Эту свою жажду свободы и тоски по красоте и справедливости Феликс Эдмундович выплеснул в дальнейшем в своей знаменитой инструкции по обыскам, допросам и правилам содержания граждан в тюрьмах.

«Обыск производить внезапно, сразу во всех камерах и так, чтобы находящиеся в одной не могли предупредить других. Забирать всю письменную литературу, главным образом небольшие листки на папиросной бумаге и в виде писем. Искать тщательно на местах, где стоят параши, в оконных рамах, в штукатурке».

Люди, не понаслышке знакомые с пенитенциарной системой, считают, что созданная Дзержинским инструкция является шедевром в своем жанре.
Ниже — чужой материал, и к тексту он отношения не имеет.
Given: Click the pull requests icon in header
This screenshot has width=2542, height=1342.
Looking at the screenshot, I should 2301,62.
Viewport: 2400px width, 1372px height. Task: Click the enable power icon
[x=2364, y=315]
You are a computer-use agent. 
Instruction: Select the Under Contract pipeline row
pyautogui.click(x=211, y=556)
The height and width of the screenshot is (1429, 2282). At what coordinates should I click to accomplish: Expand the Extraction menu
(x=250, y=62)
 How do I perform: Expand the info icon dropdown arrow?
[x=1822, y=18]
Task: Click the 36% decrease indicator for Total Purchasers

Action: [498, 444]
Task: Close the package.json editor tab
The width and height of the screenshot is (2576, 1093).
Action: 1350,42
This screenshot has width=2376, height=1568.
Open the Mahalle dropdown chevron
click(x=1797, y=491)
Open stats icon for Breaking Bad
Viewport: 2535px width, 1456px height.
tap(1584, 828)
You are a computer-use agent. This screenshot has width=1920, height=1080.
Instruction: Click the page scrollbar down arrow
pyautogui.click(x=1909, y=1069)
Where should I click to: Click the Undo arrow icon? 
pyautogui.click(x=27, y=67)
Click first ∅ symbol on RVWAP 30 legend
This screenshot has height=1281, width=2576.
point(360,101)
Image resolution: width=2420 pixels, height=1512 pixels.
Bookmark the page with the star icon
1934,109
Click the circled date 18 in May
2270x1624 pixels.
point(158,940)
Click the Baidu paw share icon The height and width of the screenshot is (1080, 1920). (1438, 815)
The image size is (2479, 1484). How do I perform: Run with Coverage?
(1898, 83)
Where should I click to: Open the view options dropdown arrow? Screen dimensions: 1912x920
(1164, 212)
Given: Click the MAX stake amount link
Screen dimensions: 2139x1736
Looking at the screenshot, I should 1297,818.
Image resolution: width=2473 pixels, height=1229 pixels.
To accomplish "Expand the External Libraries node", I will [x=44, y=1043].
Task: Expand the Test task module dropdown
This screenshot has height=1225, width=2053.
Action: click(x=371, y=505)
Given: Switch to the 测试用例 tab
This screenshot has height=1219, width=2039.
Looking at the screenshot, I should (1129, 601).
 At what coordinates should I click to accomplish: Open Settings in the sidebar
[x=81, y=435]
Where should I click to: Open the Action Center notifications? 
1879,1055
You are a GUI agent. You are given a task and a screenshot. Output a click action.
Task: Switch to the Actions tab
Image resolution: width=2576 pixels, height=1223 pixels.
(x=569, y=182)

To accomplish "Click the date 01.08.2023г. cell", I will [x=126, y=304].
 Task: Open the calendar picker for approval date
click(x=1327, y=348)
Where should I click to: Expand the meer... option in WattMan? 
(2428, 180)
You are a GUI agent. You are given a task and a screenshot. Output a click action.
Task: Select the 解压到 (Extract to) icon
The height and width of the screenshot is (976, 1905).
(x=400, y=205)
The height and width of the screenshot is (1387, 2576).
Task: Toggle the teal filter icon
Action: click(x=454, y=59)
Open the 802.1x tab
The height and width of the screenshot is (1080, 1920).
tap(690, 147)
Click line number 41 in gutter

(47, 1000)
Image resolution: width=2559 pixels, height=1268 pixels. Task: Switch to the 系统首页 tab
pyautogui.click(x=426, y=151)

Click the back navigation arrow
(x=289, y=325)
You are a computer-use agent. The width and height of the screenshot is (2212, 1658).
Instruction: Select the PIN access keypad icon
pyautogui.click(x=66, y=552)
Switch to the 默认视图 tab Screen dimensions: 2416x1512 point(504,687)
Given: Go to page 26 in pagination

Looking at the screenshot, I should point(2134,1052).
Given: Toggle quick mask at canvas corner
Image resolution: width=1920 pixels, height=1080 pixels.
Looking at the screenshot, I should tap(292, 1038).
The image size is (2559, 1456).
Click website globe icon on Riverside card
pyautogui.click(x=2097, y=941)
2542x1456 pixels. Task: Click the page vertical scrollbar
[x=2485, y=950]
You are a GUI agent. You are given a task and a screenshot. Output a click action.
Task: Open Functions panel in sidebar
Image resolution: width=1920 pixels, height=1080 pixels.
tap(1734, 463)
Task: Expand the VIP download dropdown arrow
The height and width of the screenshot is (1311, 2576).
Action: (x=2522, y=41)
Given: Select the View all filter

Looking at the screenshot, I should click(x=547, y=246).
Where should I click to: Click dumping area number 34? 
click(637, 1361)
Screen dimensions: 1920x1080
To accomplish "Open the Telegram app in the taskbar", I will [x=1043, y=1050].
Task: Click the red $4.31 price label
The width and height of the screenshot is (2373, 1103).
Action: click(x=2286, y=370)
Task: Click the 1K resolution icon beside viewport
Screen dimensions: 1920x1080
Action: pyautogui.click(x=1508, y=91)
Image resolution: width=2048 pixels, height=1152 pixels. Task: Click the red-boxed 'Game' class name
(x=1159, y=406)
Такой жестокой, перекрывающей все щелочки для послаблений системы, тюремщики еще не знали.

Заключенные Бутырской тюрьмы, где перед Февральской революцией сидел Дзержинский, ничего не могли знать об инструкции, которую вынашивал для них каторжанин № 217… Но существует легенда, что однажды они так жестоко избили его, будто предвидели, что он сделает. Заключенные били тогда Дзержинского словно от имени всех будущих узников советских тюрем.

6

Сохранились воспоминания Л. Д. Троцкого, встретившего Дзержинского на пересылке еще в 1902 году.

«Весной, когда по Лене прошел лед, Дзержинский перед посадкой на паузок в Качуге, вечером у костра читал на память свою поэму на польском языке. Большинство слушателей не понимало поэмы. Но насквозь понятно было в свете костра одухотворенное лицо юноши, в котором не было ничего расплывчатого, незавершенного, бесформенного. Человек из одного куска, одухотворенный одной идеей, одной страстью, одной целью»{23}

Что-то подобное происходило и на заседании Совнаркома 7 декабря 1917 года…

Слова Дзержинского со сбитыми ударениями звучали неясно, сливались, и мало кто из членов Совнаркома мог разобрать то переходящую в неясное бормотание, то срывающуюся на яростный крик речь сорокалетнего скелета в гимнастерке, мало кто догадывался, что сегодняшнее заседание во многом предопределяет успех революции.